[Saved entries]
--------------------

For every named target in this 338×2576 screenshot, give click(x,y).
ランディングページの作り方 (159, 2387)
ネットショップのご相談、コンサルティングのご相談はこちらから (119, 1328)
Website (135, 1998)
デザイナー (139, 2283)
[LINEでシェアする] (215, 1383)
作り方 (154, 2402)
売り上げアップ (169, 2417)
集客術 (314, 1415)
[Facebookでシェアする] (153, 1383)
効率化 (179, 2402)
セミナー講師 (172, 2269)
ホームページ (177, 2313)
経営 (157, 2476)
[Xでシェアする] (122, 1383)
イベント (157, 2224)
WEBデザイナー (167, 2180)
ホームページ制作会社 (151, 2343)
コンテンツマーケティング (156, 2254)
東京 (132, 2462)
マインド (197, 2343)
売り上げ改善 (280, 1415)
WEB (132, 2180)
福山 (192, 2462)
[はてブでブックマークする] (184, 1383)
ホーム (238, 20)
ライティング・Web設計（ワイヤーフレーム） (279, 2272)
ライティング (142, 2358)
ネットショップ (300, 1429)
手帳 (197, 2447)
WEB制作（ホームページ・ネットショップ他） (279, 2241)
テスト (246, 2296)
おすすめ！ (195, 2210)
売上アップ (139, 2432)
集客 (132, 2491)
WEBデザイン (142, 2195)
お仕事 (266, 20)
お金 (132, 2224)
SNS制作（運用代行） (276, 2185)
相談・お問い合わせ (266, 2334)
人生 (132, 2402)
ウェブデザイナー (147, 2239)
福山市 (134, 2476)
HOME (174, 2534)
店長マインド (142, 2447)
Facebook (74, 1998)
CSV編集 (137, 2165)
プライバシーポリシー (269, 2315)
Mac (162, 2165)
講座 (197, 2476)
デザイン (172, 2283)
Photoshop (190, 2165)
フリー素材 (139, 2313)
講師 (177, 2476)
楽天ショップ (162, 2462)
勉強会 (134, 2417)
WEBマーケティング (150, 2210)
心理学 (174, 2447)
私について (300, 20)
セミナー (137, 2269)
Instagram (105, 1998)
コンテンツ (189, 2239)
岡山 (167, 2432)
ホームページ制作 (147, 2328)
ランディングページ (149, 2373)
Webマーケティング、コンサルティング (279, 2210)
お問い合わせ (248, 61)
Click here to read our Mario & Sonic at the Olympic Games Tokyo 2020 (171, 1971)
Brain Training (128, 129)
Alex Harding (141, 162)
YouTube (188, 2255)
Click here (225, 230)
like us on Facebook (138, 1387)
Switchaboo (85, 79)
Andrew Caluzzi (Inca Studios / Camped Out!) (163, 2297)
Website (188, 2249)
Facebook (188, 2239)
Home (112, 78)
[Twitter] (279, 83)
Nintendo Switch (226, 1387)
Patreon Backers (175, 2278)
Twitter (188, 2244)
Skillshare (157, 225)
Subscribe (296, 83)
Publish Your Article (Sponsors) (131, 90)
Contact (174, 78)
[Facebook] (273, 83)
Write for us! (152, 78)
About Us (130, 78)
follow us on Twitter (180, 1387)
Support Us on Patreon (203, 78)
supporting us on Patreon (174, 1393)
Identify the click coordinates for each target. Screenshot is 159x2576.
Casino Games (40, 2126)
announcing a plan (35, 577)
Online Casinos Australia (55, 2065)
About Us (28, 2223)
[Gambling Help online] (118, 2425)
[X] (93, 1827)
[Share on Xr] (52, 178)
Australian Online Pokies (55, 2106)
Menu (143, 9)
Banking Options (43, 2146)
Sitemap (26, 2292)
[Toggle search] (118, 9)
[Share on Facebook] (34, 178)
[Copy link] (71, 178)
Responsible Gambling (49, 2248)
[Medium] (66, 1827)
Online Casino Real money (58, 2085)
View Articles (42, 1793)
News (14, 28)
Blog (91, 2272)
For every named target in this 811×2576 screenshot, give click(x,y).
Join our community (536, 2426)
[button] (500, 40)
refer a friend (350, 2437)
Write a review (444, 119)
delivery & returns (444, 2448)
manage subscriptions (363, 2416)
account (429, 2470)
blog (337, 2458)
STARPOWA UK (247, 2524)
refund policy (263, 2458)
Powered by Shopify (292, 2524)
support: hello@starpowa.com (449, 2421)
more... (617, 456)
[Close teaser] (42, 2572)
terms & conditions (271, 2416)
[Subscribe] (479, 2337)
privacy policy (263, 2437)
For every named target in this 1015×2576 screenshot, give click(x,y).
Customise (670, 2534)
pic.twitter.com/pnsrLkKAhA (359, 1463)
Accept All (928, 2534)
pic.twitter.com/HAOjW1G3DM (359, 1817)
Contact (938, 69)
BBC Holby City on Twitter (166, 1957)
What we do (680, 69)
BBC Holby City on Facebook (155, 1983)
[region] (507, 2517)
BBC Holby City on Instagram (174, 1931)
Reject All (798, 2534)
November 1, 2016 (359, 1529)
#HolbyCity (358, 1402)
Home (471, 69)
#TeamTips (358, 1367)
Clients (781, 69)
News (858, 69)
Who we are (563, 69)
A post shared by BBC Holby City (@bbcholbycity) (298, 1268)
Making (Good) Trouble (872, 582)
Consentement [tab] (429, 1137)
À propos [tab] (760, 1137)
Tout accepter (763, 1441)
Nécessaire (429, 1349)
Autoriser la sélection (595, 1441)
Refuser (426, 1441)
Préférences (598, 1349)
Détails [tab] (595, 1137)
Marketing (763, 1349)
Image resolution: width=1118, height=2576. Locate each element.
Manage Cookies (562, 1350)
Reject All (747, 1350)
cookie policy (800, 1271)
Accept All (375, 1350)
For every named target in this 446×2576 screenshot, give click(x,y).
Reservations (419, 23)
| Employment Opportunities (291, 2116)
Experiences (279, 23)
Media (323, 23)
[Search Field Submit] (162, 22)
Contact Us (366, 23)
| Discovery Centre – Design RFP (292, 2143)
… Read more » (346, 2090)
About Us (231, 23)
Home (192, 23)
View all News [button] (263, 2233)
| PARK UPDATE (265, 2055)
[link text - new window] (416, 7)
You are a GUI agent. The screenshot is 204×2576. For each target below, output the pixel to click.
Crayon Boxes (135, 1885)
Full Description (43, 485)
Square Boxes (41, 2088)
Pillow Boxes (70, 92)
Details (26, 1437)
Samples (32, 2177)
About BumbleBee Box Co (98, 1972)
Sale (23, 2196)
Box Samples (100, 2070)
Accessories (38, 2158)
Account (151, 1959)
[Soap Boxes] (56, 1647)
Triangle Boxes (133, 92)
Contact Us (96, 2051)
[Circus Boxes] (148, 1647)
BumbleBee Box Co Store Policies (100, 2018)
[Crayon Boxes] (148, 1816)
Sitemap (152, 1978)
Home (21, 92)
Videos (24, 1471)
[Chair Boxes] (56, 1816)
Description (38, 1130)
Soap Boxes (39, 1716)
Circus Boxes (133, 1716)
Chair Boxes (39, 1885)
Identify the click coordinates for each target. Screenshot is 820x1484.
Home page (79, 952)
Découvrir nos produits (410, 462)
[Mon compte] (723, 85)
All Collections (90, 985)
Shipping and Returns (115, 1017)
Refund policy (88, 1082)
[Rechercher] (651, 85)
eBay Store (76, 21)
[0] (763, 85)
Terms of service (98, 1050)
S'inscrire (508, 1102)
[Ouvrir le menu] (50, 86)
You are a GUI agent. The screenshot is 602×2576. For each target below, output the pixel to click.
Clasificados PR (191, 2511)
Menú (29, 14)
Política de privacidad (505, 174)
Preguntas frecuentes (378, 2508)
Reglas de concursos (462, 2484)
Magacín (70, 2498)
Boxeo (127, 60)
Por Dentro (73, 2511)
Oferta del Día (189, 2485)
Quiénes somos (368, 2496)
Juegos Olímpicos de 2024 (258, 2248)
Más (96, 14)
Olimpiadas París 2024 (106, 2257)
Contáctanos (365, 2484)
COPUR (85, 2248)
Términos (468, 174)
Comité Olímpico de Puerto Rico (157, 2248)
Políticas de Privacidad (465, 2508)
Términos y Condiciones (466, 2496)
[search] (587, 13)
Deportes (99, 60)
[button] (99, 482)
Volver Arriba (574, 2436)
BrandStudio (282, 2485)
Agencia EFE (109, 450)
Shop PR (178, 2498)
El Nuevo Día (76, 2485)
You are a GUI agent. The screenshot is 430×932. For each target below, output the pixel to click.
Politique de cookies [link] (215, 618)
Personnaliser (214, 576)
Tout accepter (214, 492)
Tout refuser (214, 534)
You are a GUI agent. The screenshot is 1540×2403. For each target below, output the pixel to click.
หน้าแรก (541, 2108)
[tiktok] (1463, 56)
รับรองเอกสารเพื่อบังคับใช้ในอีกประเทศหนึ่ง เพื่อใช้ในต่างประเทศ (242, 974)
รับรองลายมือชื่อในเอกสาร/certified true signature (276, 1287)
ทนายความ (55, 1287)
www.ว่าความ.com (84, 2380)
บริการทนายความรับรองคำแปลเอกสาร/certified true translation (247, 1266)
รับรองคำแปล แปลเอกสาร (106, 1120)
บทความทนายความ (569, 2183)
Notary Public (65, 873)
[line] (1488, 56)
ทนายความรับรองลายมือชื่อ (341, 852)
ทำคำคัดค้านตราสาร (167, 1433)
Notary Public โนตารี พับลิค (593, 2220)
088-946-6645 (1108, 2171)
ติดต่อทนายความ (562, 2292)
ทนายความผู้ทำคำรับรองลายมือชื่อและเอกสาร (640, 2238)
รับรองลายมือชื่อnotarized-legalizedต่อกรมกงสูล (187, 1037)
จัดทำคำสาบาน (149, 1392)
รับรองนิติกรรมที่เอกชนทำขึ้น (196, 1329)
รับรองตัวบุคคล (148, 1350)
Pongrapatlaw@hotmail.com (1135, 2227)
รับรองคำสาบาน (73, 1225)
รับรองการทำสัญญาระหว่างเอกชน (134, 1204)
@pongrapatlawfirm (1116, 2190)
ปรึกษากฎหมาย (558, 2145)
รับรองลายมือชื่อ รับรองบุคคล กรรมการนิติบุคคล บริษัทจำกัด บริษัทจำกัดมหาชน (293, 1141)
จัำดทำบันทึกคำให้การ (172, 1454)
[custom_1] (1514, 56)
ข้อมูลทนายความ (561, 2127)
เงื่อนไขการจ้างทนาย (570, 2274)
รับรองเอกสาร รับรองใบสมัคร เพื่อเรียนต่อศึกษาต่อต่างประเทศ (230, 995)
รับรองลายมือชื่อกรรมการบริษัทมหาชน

--------------------

● Exercise details: Every line above that includes the string "Identify" needs to be copied.

● Response:
Identify the click coordinates for each target. Screenshot is 159x2576.
Identify the click coordinates for each target. Screenshot is 820x1484.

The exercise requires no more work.